Adapter and Bridge: Wrapping External Systems and Storage¶

Page Maps¶

graph LR
  family["Python Programming"]
  program["Python Object-Oriented Programming"]
  section["Aggregates Events Collaboration Boundaries"]
  page["Adapter and Bridge: Wrapping External Systems and Storage"]
  capstone["Capstone evidence"]

  family --> program --> section --> page
  page -.applies in.-> capstone

flowchart LR
  orient["Orient on the page map"] --> read["Read the main claim and examples"]
  read --> inspect["Inspect the related code, proof, or capstone surface"]
  inspect --> verify["Run or review the verification path"]
  verify --> apply["Apply the idea back to the module and capstone"]

Read the first diagram as a placement map: this page is one concept inside its parent module, not a detached essay, and the capstone is the pressure test for whether the idea holds. Read the second diagram as the working rhythm for the page: name the problem, study the example, identify the boundary, then carry one review question forward.

Purpose¶

Wrap external systems (APIs, databases, queues) behind stable interfaces so your domain stays clean.

This core reinforces: - ports/adapters (Module 2), - and adds two classic structural patterns: - Adapter: make one interface look like another, - Bridge: separate abstraction from implementation so they can vary independently.

Where This Fits¶

Running example: a monitoring service that fetches metrics, evaluates rules, and emits alerts.
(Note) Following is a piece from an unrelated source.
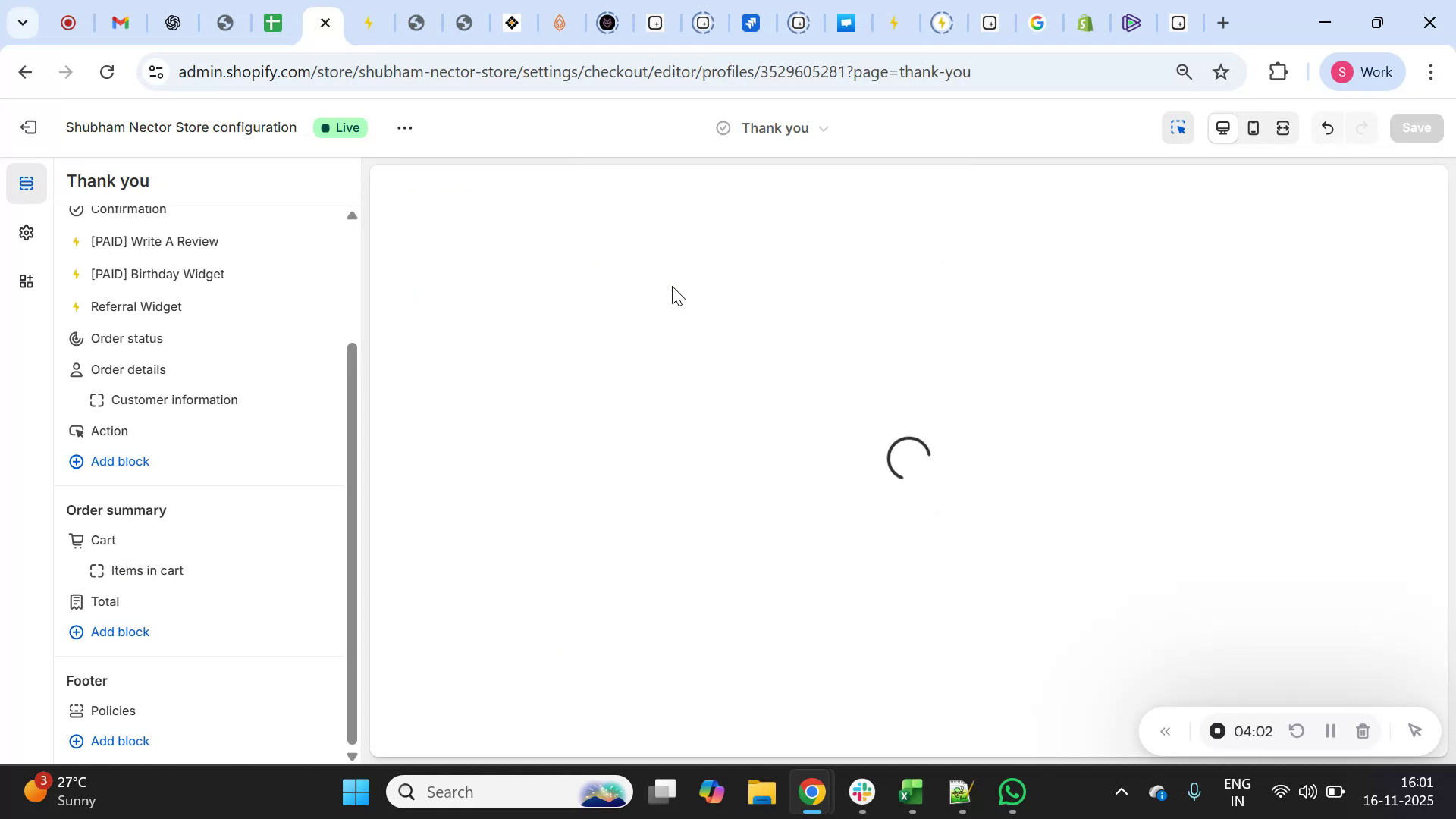The image size is (1456, 819).
Task: Switch to mobile preview mode
Action: pos(1253,127)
In earlier modules we refactored toward a layered design (domain/application/infrastructure) with explicit roles. From M03 onward, we tighten data integrity and lifecycle semantics so the system stays correct under change.
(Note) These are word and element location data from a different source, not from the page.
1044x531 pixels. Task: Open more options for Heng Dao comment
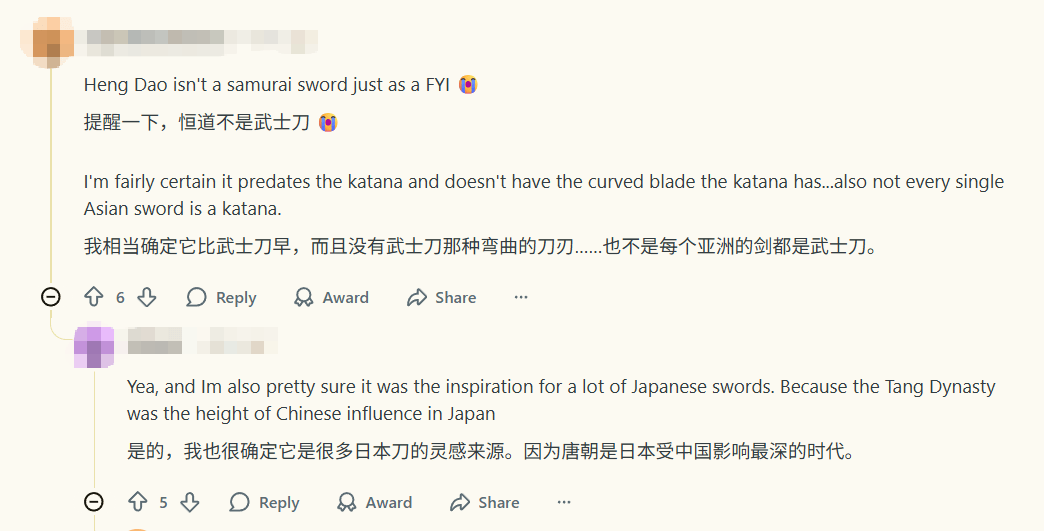(x=520, y=297)
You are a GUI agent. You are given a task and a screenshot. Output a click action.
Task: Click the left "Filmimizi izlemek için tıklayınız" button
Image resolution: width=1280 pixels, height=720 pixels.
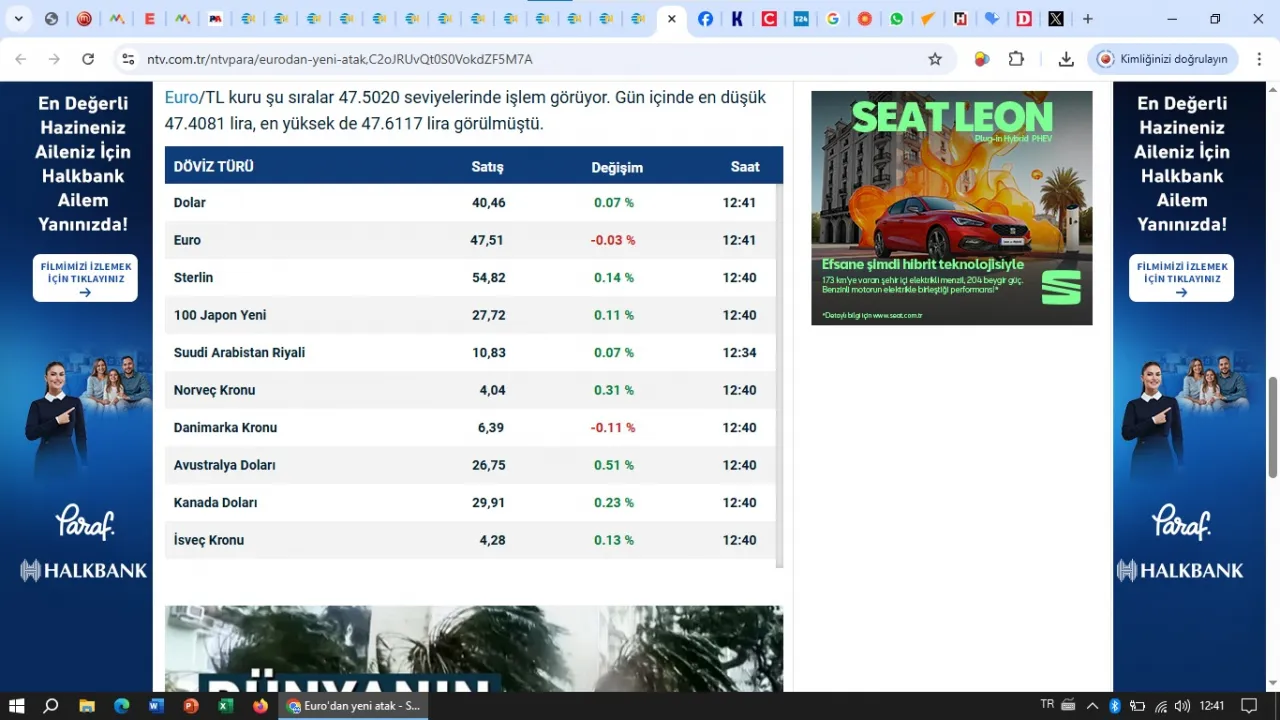(85, 278)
1. Adapter: Translate an External Interface Into Your Port¶

Suppose your domain wants:

class MetricFetcherPort(Protocol):
    def fetch(self, name: MetricName) -> float: ...

But the external API provides get_metric(str) -> dict.

The adapter translates:

input type (MetricName → str)
output shape (dict → float)
error mapping (timeout → MetricFetchError)

2. Bridge: Swap Implementations Without Changing the Abstraction¶

A bridge is useful when you have multiple implementations:

HttpMetricFetcher
FileMetricFetcher
FakeMetricFetcher (tests)

The abstraction stays stable (MetricFetcherPort), and implementations vary.

In Python, “bridge” often just means “depend on a protocol and inject the implementation” — exactly what Module 2 taught.

3. Error Mapping Is Part of the Adapter¶

External exceptions should not leak into the domain.

requests raises Timeout
database raises OperationalError

Adapters should catch and raise your own stable errors: - MetricFetchUnavailable - StorageUnavailable

This keeps error handling teachable and consistent (M05C45).

4. Testing: Fakes First, Adapters Second¶

Domain/application tests use fakes implementing the port.
Adapter tests verify translation and error mapping.

Do not test your whole system by hitting the real external service. That is an integration test, not your default unit test.

Practical Guidelines¶

Define ports (protocols) in the application/domain; implement adapters in infrastructure.
Adapters translate types, shapes, and errors. Don’t leak external exceptions inward.
Use injection to swap implementations (bridge-style).
Test with fakes for domain/application; test adapters separately with small contract tests.

Exercises for Mastery¶

Write a MetricFetcherPort and a fake implementation used in unit tests.
Implement an adapter around an external client and test its error mapping.
Add a second implementation (e.g., cache-backed) without changing callers.